これからがっつり1ヶ月、更新していきます。

お楽しみいただければ幸いです!


本日は2話アップいたします。






 しっとりと身体を濡らす雨に、ふわりと沈丁花が香る。

 坂を上りきって、土月つづき沙良さらは大きく息をついた。抱え直したエコバッグから大根がのぞいている。


「やっと……。やっと休みだぁ~」


 昨年度から続いていたプロジェクトが最終段階で揉めまくり、ここ2か月はとんでもなく忙しかった。

 本日午前中にプレスリリースが無事終わり、3日ぶりに帰宅できたのだ。


「うう、やっぱり重い。

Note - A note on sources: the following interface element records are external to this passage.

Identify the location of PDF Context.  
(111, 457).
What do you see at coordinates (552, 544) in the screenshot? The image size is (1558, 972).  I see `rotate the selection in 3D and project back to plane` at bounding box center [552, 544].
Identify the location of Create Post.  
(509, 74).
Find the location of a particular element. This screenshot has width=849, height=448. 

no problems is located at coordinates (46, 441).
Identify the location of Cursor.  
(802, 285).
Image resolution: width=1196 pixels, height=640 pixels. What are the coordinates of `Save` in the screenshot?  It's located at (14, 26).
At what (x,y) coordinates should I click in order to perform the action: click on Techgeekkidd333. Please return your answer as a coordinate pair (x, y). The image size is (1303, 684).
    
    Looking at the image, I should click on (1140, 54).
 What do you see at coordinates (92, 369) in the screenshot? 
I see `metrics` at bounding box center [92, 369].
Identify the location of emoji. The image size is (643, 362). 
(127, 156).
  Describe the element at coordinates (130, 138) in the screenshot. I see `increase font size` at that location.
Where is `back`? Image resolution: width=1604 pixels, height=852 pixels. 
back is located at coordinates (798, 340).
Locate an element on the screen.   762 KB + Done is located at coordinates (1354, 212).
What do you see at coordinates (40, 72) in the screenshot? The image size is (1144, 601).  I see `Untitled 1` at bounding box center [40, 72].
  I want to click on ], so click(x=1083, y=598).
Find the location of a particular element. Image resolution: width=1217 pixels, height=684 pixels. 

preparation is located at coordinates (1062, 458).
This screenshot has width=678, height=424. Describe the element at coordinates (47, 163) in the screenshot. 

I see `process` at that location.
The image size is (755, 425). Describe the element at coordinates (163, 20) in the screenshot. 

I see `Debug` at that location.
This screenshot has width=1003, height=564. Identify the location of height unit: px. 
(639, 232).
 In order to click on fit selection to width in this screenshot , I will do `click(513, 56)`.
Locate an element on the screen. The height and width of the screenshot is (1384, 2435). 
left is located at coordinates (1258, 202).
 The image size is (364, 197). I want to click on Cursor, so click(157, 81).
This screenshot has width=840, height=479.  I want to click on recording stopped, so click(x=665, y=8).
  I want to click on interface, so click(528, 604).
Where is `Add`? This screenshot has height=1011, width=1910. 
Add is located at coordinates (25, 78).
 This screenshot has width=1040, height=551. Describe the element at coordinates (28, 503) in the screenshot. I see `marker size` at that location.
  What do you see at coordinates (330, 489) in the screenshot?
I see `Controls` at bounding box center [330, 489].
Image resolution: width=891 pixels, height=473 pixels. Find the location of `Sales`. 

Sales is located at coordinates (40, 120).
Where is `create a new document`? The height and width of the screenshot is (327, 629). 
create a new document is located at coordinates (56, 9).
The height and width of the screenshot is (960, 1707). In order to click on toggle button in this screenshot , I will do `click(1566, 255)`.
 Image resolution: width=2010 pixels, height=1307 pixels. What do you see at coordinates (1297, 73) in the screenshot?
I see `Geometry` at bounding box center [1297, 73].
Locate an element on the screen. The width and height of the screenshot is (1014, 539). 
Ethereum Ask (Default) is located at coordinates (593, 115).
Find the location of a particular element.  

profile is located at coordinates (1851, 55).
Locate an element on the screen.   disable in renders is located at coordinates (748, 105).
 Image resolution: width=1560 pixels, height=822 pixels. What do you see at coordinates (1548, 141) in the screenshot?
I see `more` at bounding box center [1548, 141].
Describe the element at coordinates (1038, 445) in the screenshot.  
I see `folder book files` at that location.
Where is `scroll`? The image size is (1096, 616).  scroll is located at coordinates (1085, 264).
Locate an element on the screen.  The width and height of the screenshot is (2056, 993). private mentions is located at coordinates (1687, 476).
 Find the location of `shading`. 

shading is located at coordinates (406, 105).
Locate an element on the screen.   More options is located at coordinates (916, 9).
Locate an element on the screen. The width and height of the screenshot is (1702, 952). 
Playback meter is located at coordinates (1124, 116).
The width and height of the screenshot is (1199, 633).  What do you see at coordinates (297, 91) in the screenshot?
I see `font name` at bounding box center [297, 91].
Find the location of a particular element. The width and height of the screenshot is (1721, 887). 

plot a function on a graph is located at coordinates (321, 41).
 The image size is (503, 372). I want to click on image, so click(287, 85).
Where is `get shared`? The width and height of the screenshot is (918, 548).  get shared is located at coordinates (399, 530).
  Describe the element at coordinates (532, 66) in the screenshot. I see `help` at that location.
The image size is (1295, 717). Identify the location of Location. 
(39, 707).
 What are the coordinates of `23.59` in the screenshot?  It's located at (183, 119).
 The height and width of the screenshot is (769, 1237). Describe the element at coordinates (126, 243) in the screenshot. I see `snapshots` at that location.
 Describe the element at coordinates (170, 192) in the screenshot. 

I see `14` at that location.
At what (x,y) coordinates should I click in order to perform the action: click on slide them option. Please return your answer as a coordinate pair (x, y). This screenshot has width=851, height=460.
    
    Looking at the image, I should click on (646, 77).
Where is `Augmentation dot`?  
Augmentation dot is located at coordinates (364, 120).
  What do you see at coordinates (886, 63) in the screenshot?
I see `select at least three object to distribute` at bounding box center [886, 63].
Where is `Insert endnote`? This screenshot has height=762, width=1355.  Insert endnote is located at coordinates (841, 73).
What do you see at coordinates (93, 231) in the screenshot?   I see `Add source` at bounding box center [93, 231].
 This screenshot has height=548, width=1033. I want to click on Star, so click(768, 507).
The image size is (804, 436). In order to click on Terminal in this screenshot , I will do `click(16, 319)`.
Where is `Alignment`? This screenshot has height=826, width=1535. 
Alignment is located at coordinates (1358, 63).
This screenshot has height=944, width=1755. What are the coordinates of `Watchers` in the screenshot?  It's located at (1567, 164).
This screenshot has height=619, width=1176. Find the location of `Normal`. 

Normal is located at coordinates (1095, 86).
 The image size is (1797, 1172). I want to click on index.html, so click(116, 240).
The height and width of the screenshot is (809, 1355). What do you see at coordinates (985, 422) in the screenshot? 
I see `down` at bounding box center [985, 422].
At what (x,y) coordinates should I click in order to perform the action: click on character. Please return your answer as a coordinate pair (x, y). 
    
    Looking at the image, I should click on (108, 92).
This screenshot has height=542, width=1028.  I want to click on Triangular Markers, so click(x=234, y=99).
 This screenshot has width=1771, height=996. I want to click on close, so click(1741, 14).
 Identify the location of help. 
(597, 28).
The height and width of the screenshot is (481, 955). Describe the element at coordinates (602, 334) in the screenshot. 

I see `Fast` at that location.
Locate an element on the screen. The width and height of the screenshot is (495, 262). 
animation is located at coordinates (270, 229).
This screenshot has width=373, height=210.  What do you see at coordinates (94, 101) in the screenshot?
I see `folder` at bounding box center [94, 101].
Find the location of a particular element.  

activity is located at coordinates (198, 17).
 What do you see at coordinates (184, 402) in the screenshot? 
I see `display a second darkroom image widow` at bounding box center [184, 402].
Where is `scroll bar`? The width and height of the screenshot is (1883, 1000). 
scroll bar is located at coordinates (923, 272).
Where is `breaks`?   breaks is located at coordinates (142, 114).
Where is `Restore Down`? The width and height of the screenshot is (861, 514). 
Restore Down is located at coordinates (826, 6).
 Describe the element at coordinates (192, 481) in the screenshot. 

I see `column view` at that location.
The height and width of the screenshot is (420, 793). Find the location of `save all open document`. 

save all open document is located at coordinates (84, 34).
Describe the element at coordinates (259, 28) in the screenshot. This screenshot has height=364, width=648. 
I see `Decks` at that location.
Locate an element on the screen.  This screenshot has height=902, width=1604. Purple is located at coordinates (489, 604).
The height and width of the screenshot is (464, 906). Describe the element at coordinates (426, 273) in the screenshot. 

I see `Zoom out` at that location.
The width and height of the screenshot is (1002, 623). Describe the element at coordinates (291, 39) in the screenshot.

いくら安いからって、大根丸ごと一本は無謀だったか……。いや、今日は絶対ふろふき大根とビールだっ!」


 駅前の八百屋で見かけた破格のお値段に、ふらふらと買い求めてしまった。

地獄のような残業三昧と今日の達成感が合わさって、ちょっとテンションがおかしい。そういうときの買い物は危険である。

反省はしたけれど、大根に後悔はない。

 沙良は、坂の上のワンルームマンショにたどり着いた。郵便受けがぱんぱんに詰まっている。


「チラシとかほとんどいらないのにな~、って、あれ?」


 最後にポストに残っていたのは、空色の封筒だった。


「わあ。いまどき手書きの手紙って。誰だろ~?」


 パソコンの入ったビジネスバッグとエコバッグを両肩に、傘を手首にかけ直す。

 空色の長方形に指が触れた、その瞬間。


――沙良は白い空間に投げ出された。